# Who do we get at #6?



## FSH (Aug 3, 2002)

I was thinking one of the international player or Ebi..Who do u guys have it mind?


----------



## Im The One (Sep 1, 2002)

> Originally posted by <b>Four_Season_Hustler</b>!
> I was thinking one of the international player or Ebi..Who do u guys have it mind?


No way do I want Ebi. I said it before and I'll say it again Chris Kaman.


----------



## Ben1 (May 20, 2003)

If clippers is lucky, maybe get tj ford n then trade away andre miller...


----------



## dmilesai (Jul 19, 2002)

I like Kaman with the pick. We desperately need a center, Wang won't cut it at starter.


----------



## TMOD (Oct 12, 2002)

I know a lot of you don't want to hear this...but if Fabricio Besnati (scout) catches Baylor's ear, you may end up with a different center...Podkolzin! He'll need to work out well, though. (His injury history is blown way out of proportion, BTW. No, he does not have short arms as some seem to think.) You guys may despise this pick for the next 3 years, but if it happen you could be rewarded _very_ highly.:yes: Just thoght I'd let you know...


----------



## BobbyDigital32 (Mar 16, 2003)

* **Short task 1**: Reproduce the part of the records that opens at their first line and closes with the line containing "(x=786, y=19)". Omit the pictures from your answer.
The forum thread above has no connection to the records that follow.

* **Supplied information**:
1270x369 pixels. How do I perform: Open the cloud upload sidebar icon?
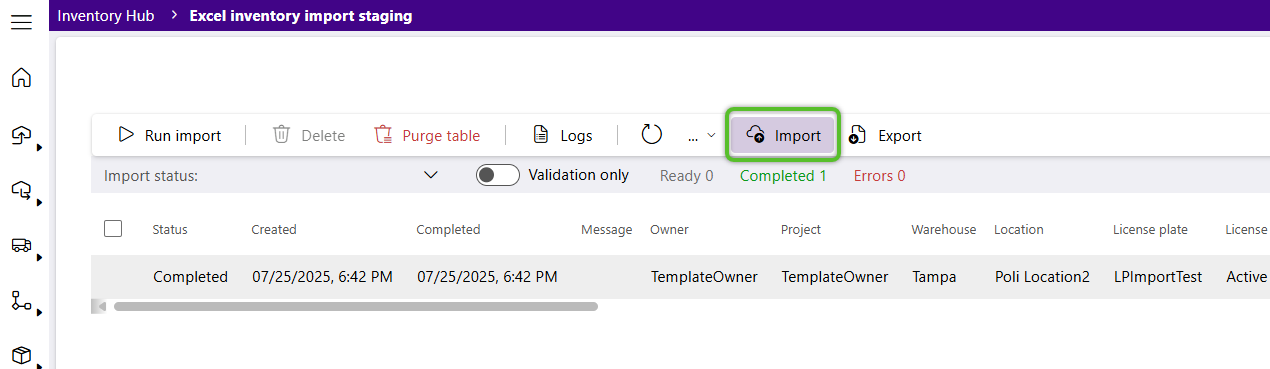pyautogui.click(x=21, y=135)
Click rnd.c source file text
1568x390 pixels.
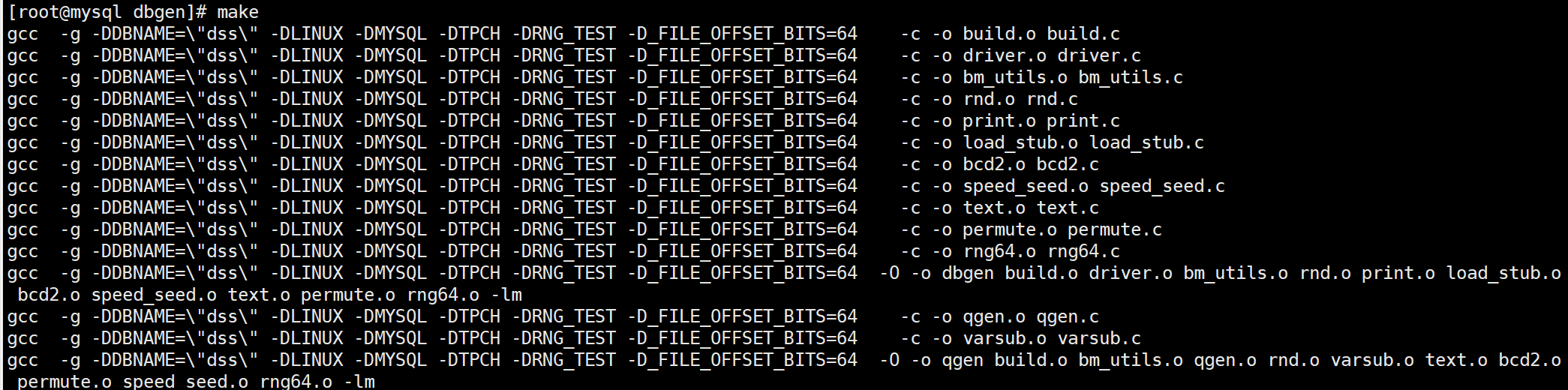(x=1052, y=99)
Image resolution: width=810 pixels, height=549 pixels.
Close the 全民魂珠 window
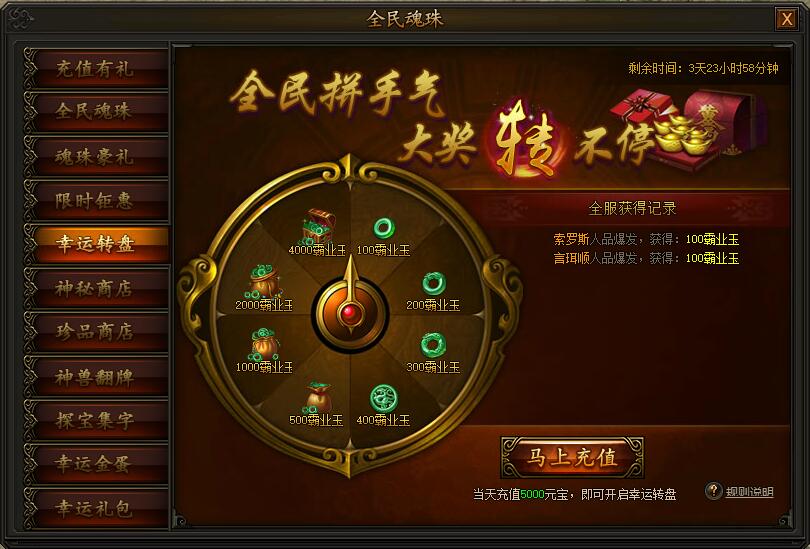(x=786, y=19)
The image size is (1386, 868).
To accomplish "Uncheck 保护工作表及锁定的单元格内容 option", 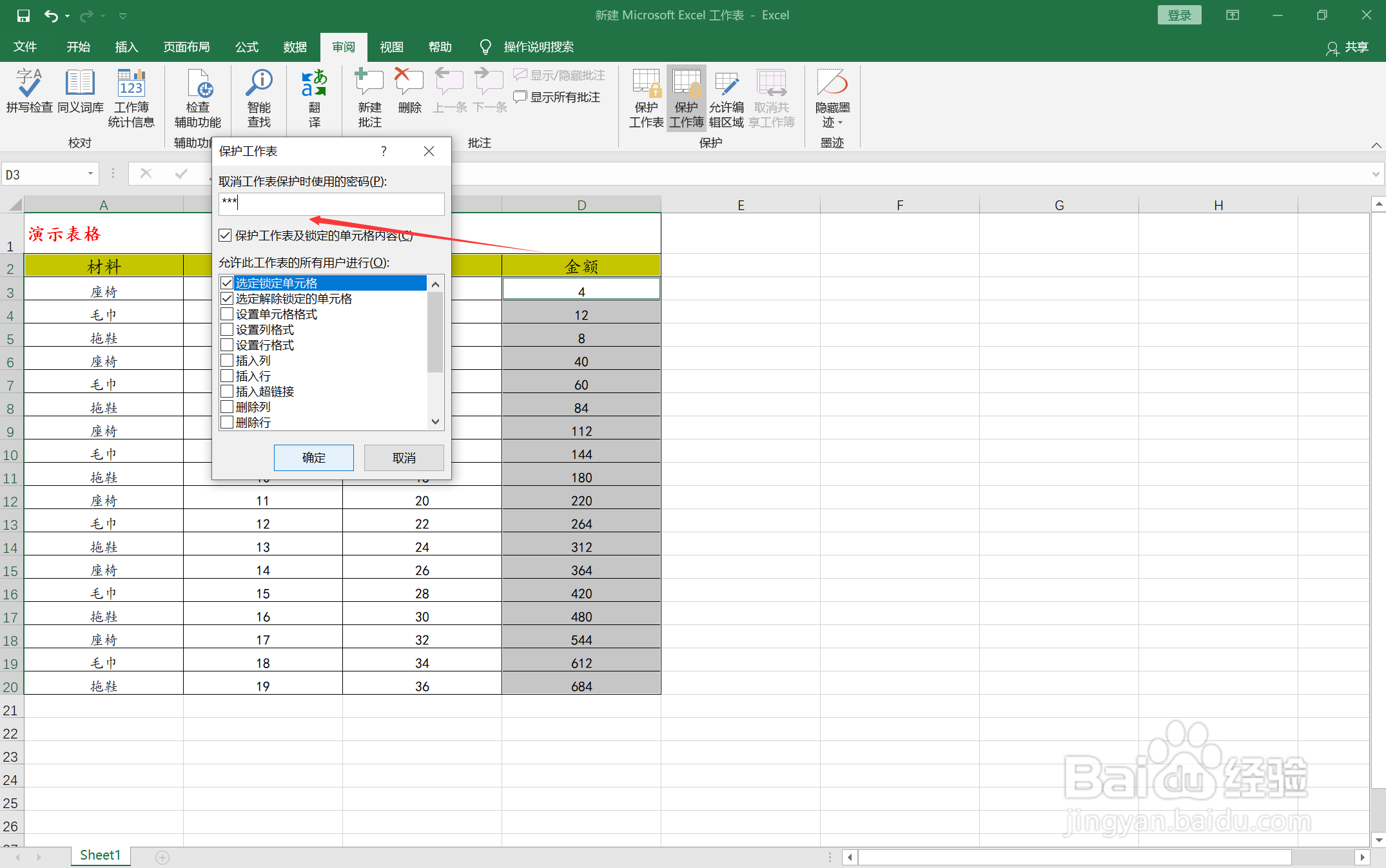I will pos(225,236).
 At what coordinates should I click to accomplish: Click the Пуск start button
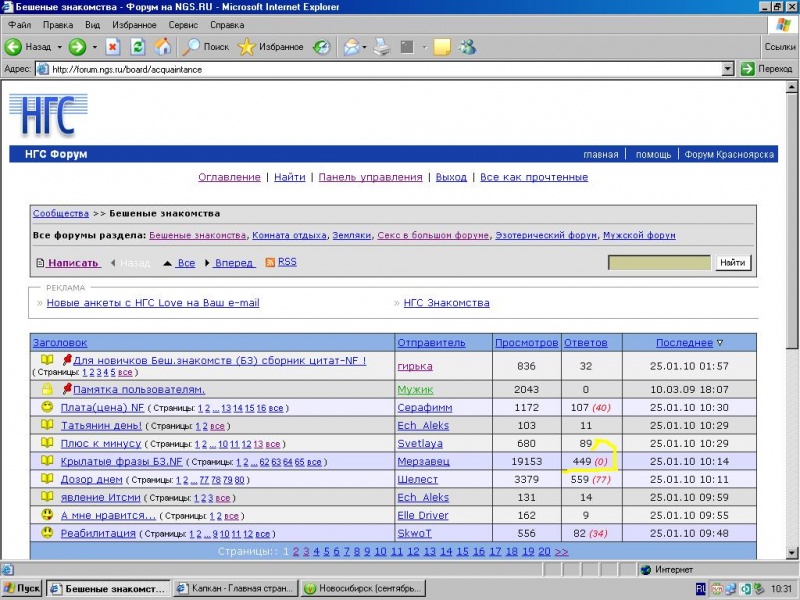tap(22, 588)
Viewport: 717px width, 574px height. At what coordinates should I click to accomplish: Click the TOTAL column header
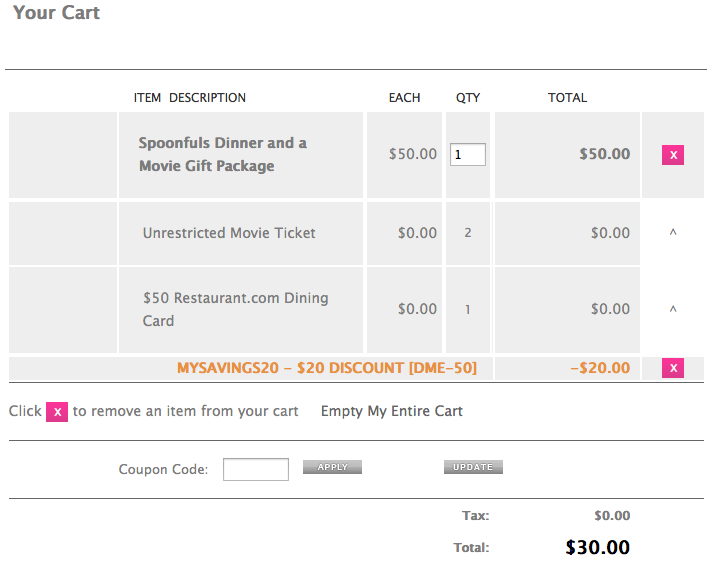567,97
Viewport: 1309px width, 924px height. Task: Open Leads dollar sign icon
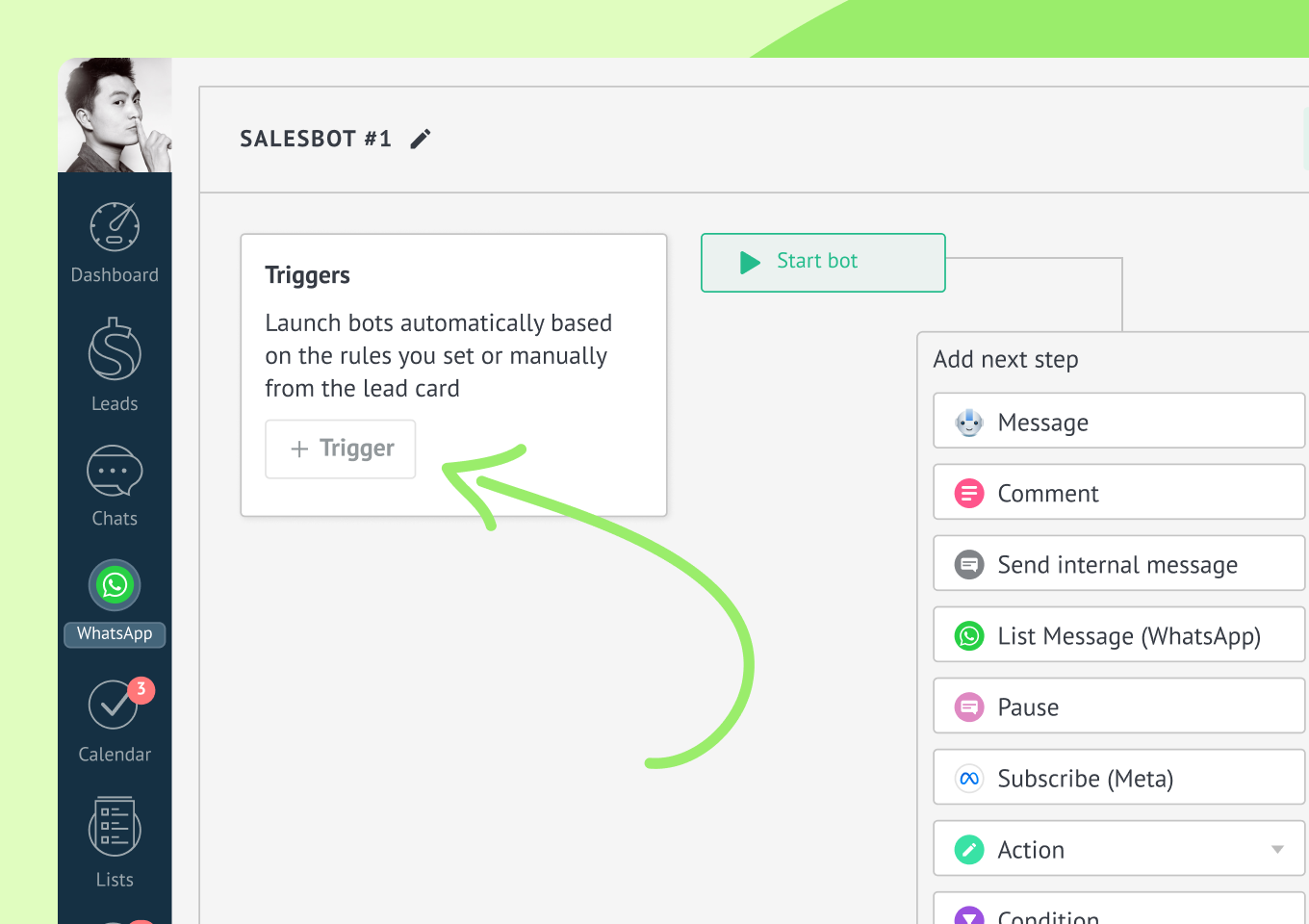coord(115,348)
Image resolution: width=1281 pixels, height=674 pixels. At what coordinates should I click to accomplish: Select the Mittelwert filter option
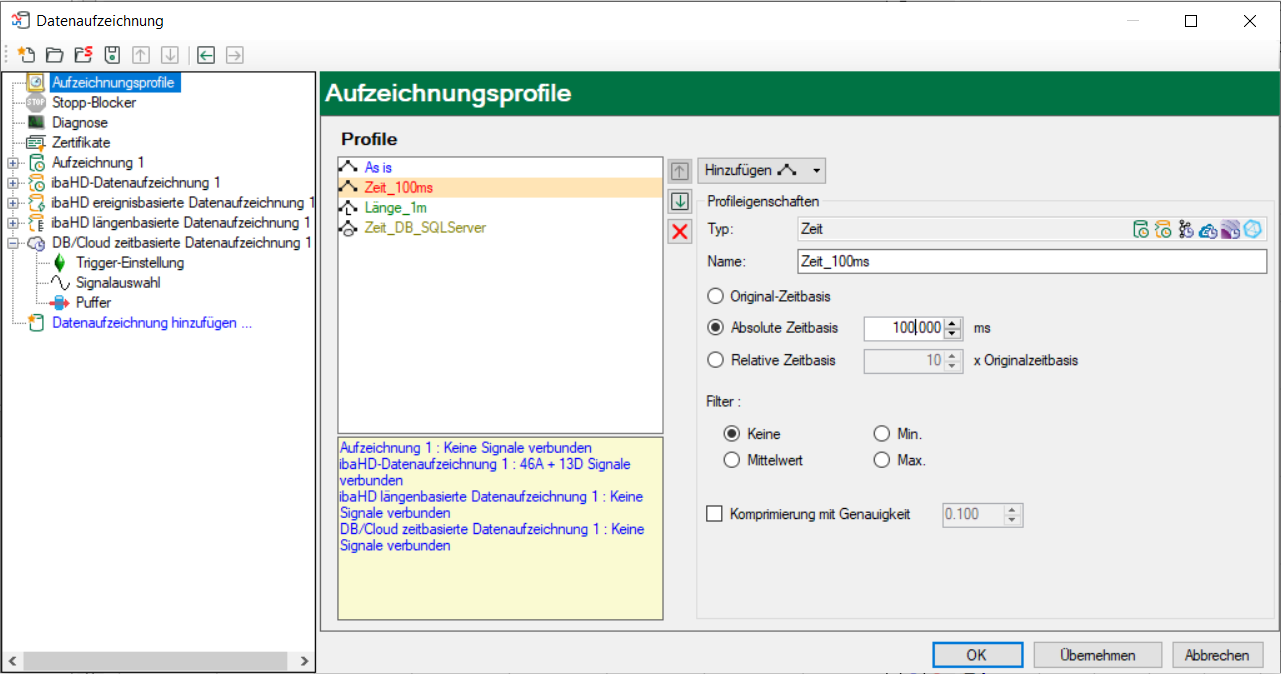tap(732, 460)
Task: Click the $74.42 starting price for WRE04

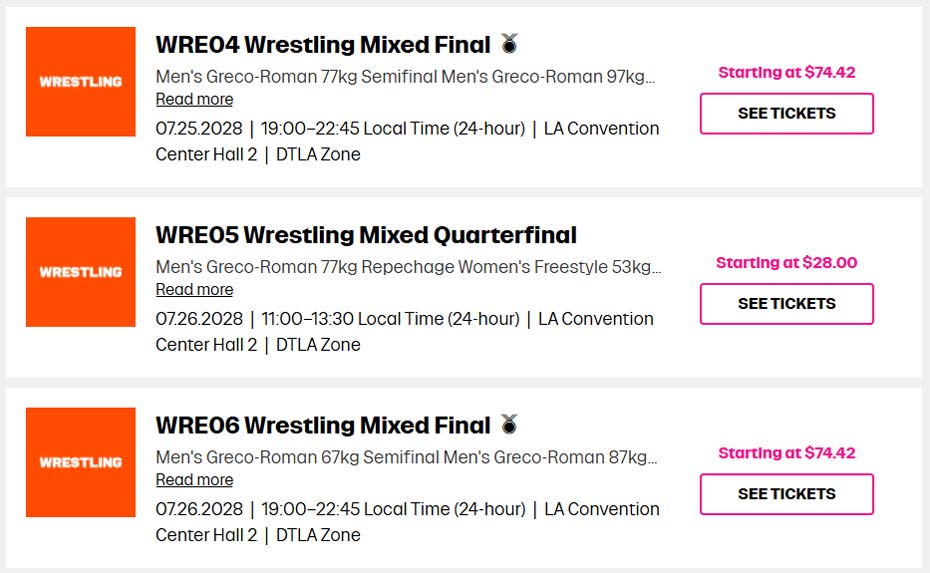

* **Short task 2**: Carry on the forum thread about whom the team should take with the sixth pick, starting right after its final line.

* **Exercise response 1**:
1270x369 pixels. How do I perform: Open the cloud upload sidebar icon?
pyautogui.click(x=21, y=135)
Click rnd.c source file text
1568x390 pixels.
(x=1052, y=99)
Image resolution: width=810 pixels, height=549 pixels.
Close the 全民魂珠 window
(x=786, y=19)

* **Exercise response 2**:
> Originally posted by <b>Battlestar</b>!
> If clippers is lucky, maybe get tj ford n then trade away andre miller...


I will be very dissappointed in Elgin Baylor's judgement if they select Ford with the 6th overall pick. If the Clippers were to pick a PG, I would rather have Ridnour, Hinrich, or especially Barbosa over Ford. Personally, I believe Kaman is a smart choice for the Clippers.


----------



## Ben1 (May 20, 2003)

If Kandi leaves along with Brand, Kaman would be the best pick for 'em.. if not, clippers shld pick a PG, either Ford (which i think will be taken b4 #6), Hinirich or Ridnour..


----------



## Brady00 (May 16, 2003)

Why do you all want Kaman, he'll just be another Joel Pryzbilla and Chris Mihm.


----------



## dmilesai (Jul 19, 2002)

> Originally posted by <b>Brady00</b>!
> Why do you all want Kaman, he'll just be another Joel Pryzbilla and Chris Mihm.


Unlike these two guys, he produced 22 PPG, 12 RPG, and 3 BPG. He had 25 points, 10 rebounds, and 2 blocks against Duke, which erases the argument that he didn't play well against top competition.


----------



## Sed (Apr 29, 2003)

man please..
Kaman, that dude IS exactly like Chris Mihm... Mihm was even better in college, playing in the Big 12 against real Centers !!


----------



## Vintage (Nov 8, 2002)

> Originally posted by <b>Sed</b>!
> girl please..
> Kaman, that dude IS exactly like Chris Mihm... Mihm was even better in college, playing in the Big 12 against real Centers !!



Actually, he is the opposite. If you watch Kaman at all, he shows excellent hands and good footwork. He's also very athletic for someone his size(7'0"). He is nothing like Mihm, other than the fact that they are both 7'0" and white.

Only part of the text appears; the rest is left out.